Data listing:
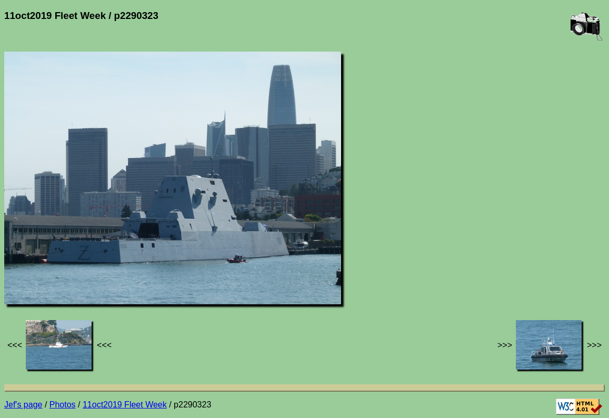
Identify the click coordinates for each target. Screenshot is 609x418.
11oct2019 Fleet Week (125, 404)
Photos (62, 404)
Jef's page (23, 404)
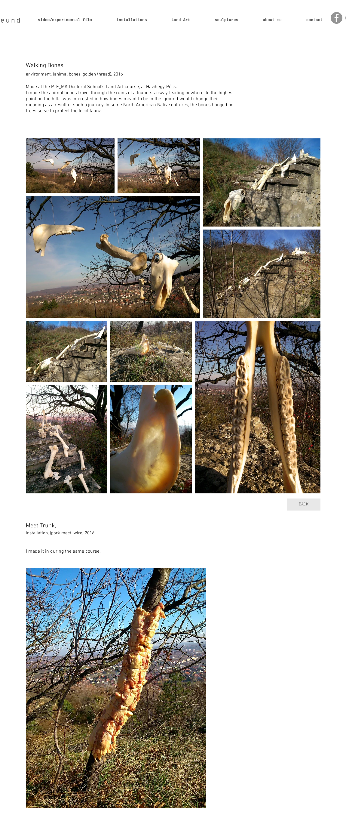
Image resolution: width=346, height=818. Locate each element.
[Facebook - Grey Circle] (336, 18)
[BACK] (303, 505)
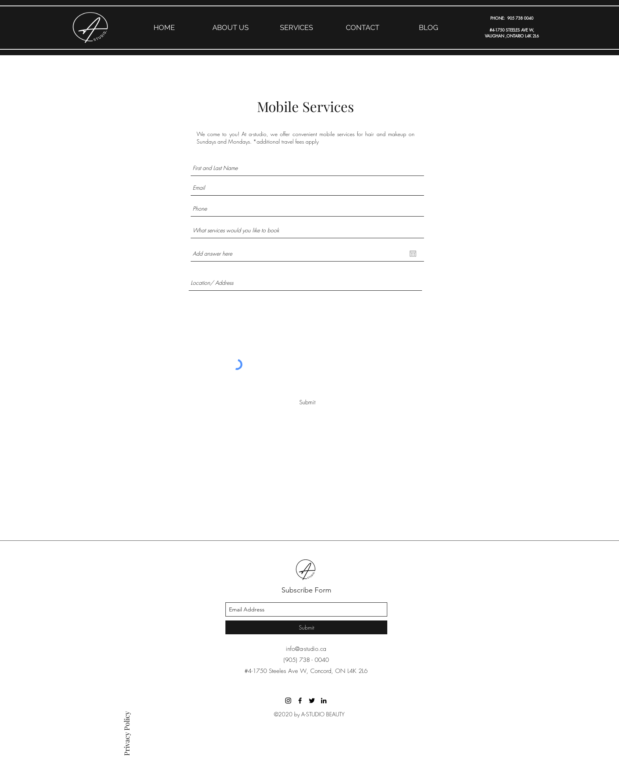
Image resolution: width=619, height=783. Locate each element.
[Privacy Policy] (127, 728)
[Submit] (307, 402)
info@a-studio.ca (306, 649)
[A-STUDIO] (300, 701)
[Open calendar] (413, 253)
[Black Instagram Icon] (288, 701)
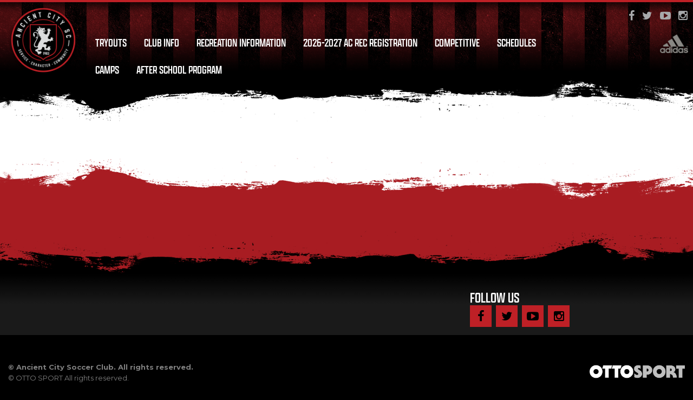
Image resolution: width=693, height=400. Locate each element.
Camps (107, 70)
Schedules (516, 43)
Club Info (161, 43)
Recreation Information (241, 43)
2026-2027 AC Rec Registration (360, 43)
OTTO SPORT (39, 377)
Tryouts (111, 43)
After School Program (179, 70)
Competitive (457, 43)
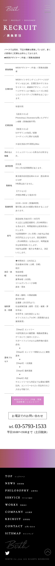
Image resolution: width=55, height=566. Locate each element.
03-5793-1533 (30, 426)
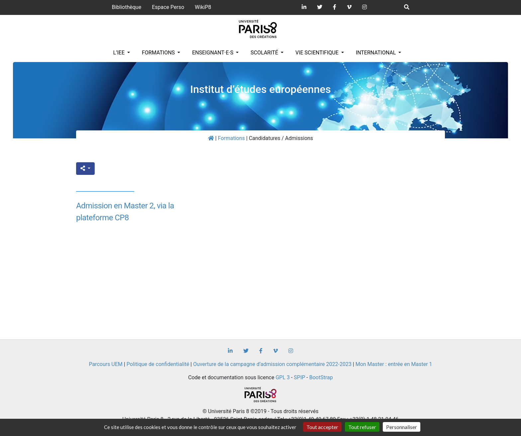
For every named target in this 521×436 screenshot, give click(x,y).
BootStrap (321, 377)
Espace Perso (168, 7)
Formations (159, 52)
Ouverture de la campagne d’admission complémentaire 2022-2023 (272, 364)
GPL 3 (282, 377)
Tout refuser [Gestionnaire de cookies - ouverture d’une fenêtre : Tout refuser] (362, 427)
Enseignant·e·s (213, 52)
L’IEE (119, 52)
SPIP (299, 377)
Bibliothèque (126, 7)
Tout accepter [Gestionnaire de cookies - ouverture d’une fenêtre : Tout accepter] (322, 427)
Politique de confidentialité (158, 364)
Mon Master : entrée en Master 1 (394, 364)
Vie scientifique (317, 52)
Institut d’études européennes (260, 89)
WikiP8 (203, 7)
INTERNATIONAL (376, 52)
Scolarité (265, 52)
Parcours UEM (105, 364)
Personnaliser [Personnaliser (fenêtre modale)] (401, 427)
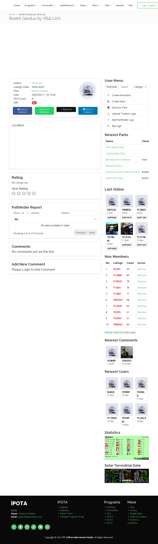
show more (113, 332)
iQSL (109, 513)
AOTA (109, 522)
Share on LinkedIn (88, 110)
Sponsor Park (117, 107)
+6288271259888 (26, 513)
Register (64, 507)
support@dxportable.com (30, 516)
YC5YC (14, 510)
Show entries (26, 213)
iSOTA (110, 519)
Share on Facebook (22, 110)
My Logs (114, 126)
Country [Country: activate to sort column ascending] (71, 219)
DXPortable (112, 510)
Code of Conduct (138, 516)
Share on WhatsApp (44, 110)
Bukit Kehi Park (114, 178)
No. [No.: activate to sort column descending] (17, 219)
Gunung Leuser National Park (122, 172)
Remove (142, 269)
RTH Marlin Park (115, 147)
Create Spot (116, 101)
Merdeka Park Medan (118, 159)
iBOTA (110, 516)
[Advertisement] (79, 56)
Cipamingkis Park (115, 153)
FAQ (130, 5)
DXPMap (111, 507)
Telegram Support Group (72, 516)
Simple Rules (136, 513)
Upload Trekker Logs (121, 113)
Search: (79, 213)
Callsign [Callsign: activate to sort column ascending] (39, 219)
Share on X (66, 109)
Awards (120, 5)
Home (17, 5)
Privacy (133, 510)
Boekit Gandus (40, 90)
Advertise (64, 510)
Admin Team (66, 513)
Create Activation (119, 95)
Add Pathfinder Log (120, 119)
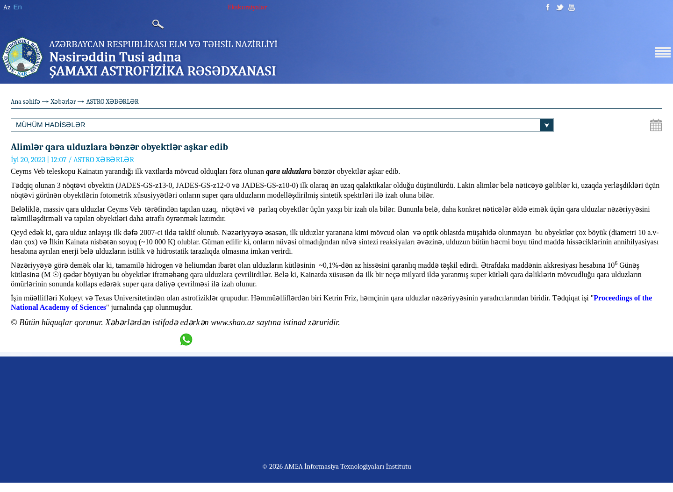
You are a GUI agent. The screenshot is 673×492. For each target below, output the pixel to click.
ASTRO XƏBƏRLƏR (112, 102)
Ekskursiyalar (247, 7)
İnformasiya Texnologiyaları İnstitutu (357, 466)
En (17, 7)
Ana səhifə (25, 102)
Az (6, 7)
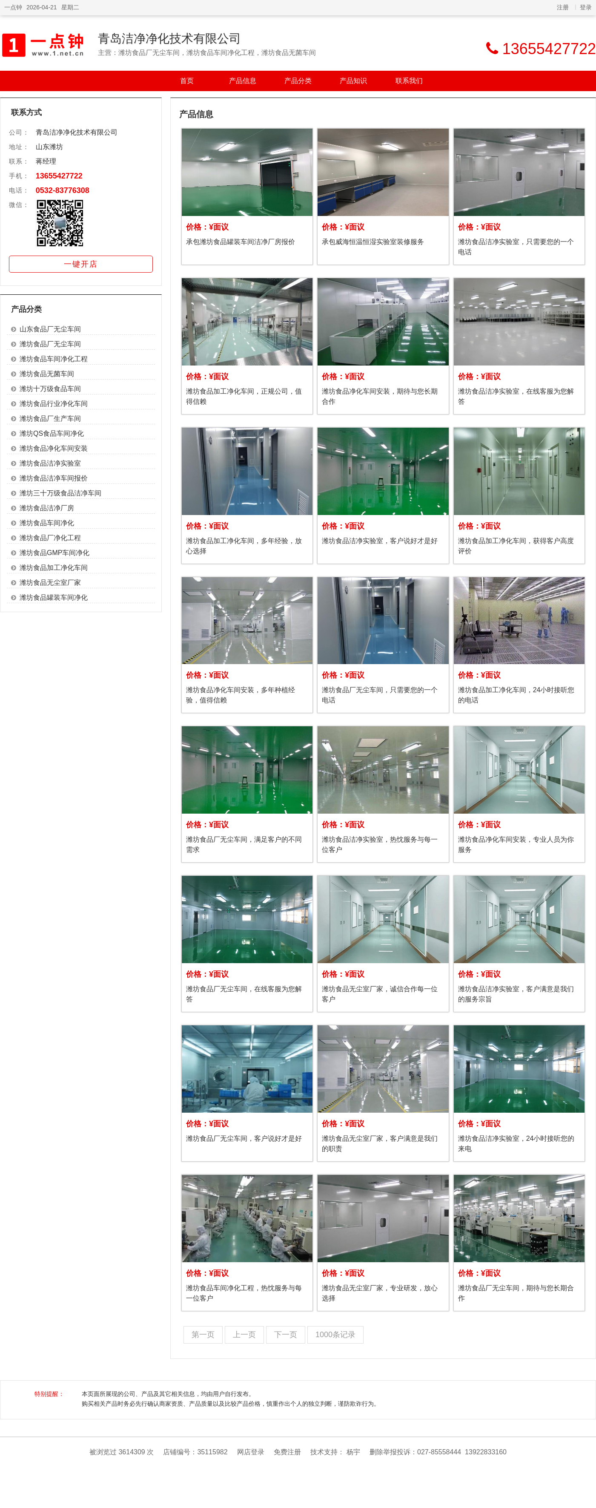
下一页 (285, 1334)
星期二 (70, 7)
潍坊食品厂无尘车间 (50, 344)
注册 (563, 7)
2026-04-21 (41, 7)
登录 (586, 7)
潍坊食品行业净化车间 (54, 403)
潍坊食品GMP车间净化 (54, 552)
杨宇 (353, 1452)
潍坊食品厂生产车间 (50, 418)
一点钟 (13, 7)
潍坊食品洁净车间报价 (54, 478)
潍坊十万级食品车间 (50, 388)
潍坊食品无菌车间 (47, 373)
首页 (187, 80)
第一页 (203, 1334)
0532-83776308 (62, 190)
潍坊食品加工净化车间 (54, 567)
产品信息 (242, 80)
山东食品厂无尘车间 (50, 329)
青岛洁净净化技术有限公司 (169, 38)
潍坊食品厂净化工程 (50, 537)
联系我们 (409, 80)
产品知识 (353, 80)
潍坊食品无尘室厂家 (50, 582)
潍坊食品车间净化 (47, 523)
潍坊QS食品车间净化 (52, 433)
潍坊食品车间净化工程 (54, 359)
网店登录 (250, 1452)
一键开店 (81, 264)
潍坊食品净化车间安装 (54, 448)
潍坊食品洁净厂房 (47, 508)
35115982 (212, 1452)
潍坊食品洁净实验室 (50, 463)
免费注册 (287, 1452)
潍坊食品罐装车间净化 (54, 597)
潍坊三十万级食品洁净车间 (60, 493)
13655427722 (59, 176)
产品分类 (298, 80)
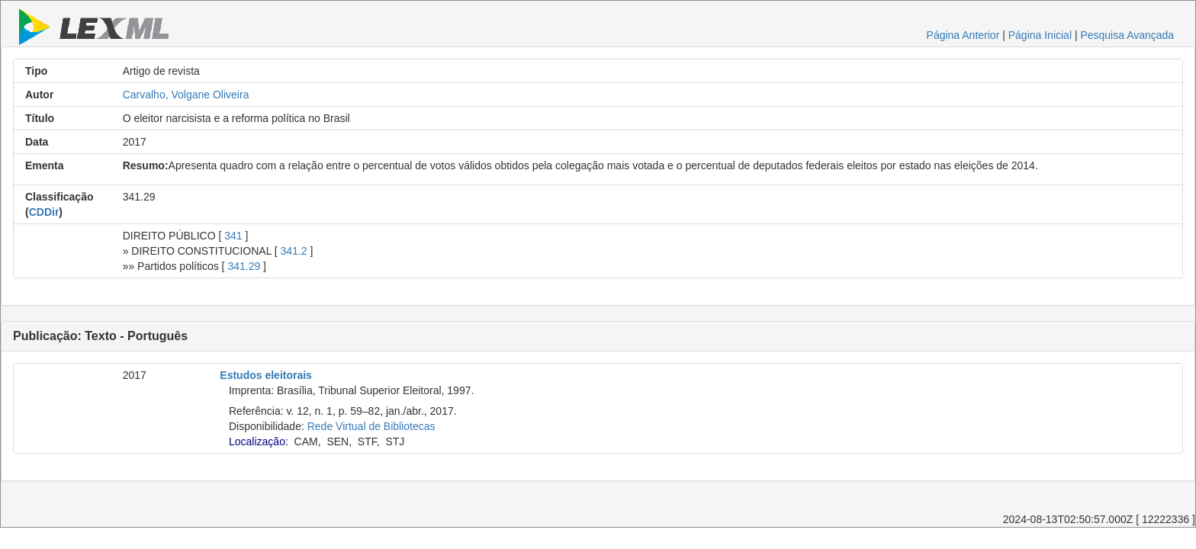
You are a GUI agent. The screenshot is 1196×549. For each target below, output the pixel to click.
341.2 (294, 251)
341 (233, 236)
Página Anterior (963, 35)
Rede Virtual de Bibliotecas (371, 426)
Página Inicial (1040, 35)
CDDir (44, 212)
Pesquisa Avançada (1127, 35)
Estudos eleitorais (266, 375)
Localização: (258, 441)
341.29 (243, 266)
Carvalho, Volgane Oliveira (186, 94)
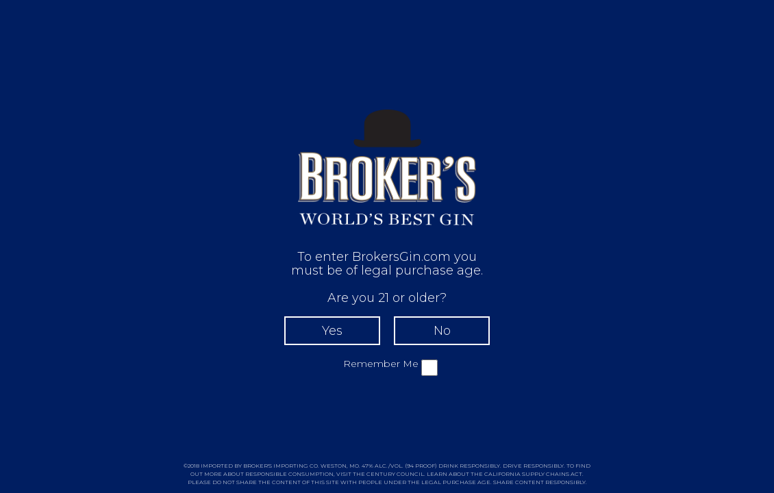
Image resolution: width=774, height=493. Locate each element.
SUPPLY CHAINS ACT (552, 473)
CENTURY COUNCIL (395, 473)
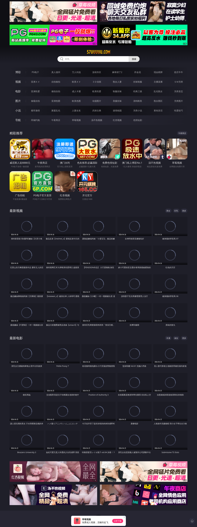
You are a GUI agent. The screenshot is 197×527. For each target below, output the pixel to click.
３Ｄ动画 (96, 81)
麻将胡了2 (117, 72)
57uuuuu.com (98, 52)
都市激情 (35, 110)
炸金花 (137, 72)
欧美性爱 (96, 91)
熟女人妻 (117, 81)
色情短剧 (137, 120)
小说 (18, 110)
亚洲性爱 (35, 91)
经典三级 (137, 91)
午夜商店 (55, 120)
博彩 (18, 72)
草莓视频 (76, 120)
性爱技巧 (178, 110)
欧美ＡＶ (76, 81)
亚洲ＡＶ (35, 81)
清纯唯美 (137, 100)
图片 (18, 101)
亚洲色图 (55, 100)
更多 (184, 210)
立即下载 (117, 521)
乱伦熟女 (158, 91)
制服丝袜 (117, 91)
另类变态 (178, 91)
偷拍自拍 (55, 91)
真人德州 (55, 72)
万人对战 (76, 72)
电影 (18, 91)
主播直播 (158, 81)
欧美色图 (76, 100)
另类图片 (178, 100)
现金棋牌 (158, 72)
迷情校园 (117, 110)
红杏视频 (117, 120)
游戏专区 (96, 72)
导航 (18, 120)
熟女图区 (158, 100)
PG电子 (35, 72)
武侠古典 (96, 110)
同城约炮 (35, 120)
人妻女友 (76, 110)
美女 (168, 210)
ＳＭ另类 (178, 81)
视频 (18, 82)
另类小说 (137, 110)
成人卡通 (76, 91)
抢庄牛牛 (178, 72)
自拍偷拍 (55, 81)
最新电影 (16, 338)
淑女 (176, 338)
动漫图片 (96, 100)
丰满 (168, 338)
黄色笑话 (158, 110)
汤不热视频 (96, 120)
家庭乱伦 (55, 110)
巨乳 (176, 210)
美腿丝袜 (117, 100)
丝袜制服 (137, 81)
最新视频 (16, 210)
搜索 (134, 59)
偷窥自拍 (35, 100)
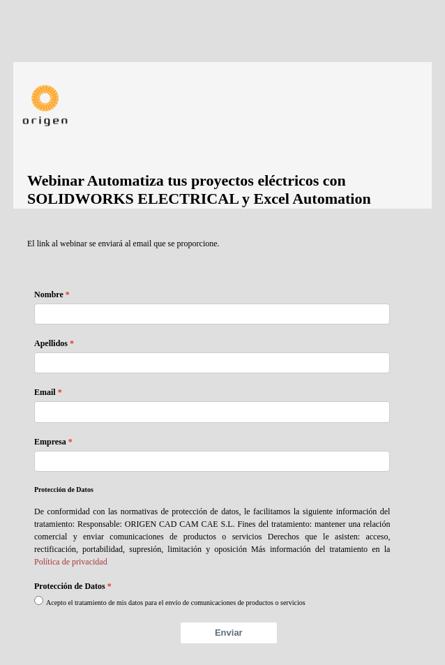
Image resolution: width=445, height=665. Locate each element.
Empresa (50, 442)
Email (45, 392)
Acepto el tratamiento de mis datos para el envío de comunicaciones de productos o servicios (176, 602)
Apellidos (51, 343)
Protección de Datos (69, 586)
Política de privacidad (70, 562)
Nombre (48, 294)
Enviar (229, 632)
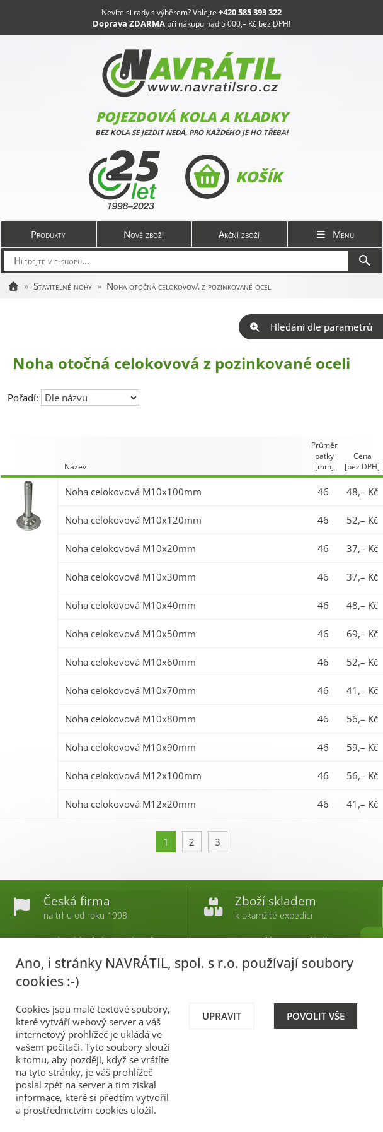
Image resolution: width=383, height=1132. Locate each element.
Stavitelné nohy (62, 286)
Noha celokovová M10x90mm (130, 747)
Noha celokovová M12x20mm (130, 804)
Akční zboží (239, 234)
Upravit (221, 1016)
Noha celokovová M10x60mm (130, 662)
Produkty (48, 234)
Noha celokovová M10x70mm (130, 690)
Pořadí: (24, 397)
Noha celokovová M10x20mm (130, 548)
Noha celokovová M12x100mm (133, 775)
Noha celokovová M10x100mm (133, 491)
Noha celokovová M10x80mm (130, 718)
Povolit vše (316, 1016)
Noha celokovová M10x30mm (130, 576)
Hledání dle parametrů (310, 327)
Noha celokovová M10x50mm (130, 633)
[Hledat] (365, 260)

## EXERCISE
Please present the records, from their start through the line containing "03-5793-1533 (30, 426)", as a numbered list, skipping blank lines and leaving the pictures out.

## EXPECTED OUTPUT
1. Identify the click coordinates for each target. Screenshot is 609x418.
2. 11oct2019 Fleet Week (125, 404)
3. Photos (62, 404)
4. Jef's page (23, 404)
5. Image resolution: width=346, height=818. Locate each element.
6. [Facebook - Grey Circle] (336, 18)
7. [BACK] (303, 505)
8. Image resolution: width=619, height=783. Locate each element.
9. [Privacy Policy] (127, 728)
10. [Submit] (307, 402)
11. info@a-studio.ca (306, 649)
12. [A-STUDIO] (300, 701)
13. [Open calendar] (413, 253)
14. [Black Instagram Icon] (288, 701)
15. Image resolution: width=693, height=400. Locate each element.
16. Camps (107, 70)
17. Schedules (516, 43)
18. Club Info (161, 43)
19. Recreation Information (241, 43)
20. 2026-2027 AC Rec Registration (360, 43)
21. OTTO SPORT (39, 377)
22. Tryouts (111, 43)
23. After School Program (179, 70)
24. Competitive (457, 43)
25. Image resolution: width=55, height=566. Locate each element.
26. 03-5793-1533 (30, 426)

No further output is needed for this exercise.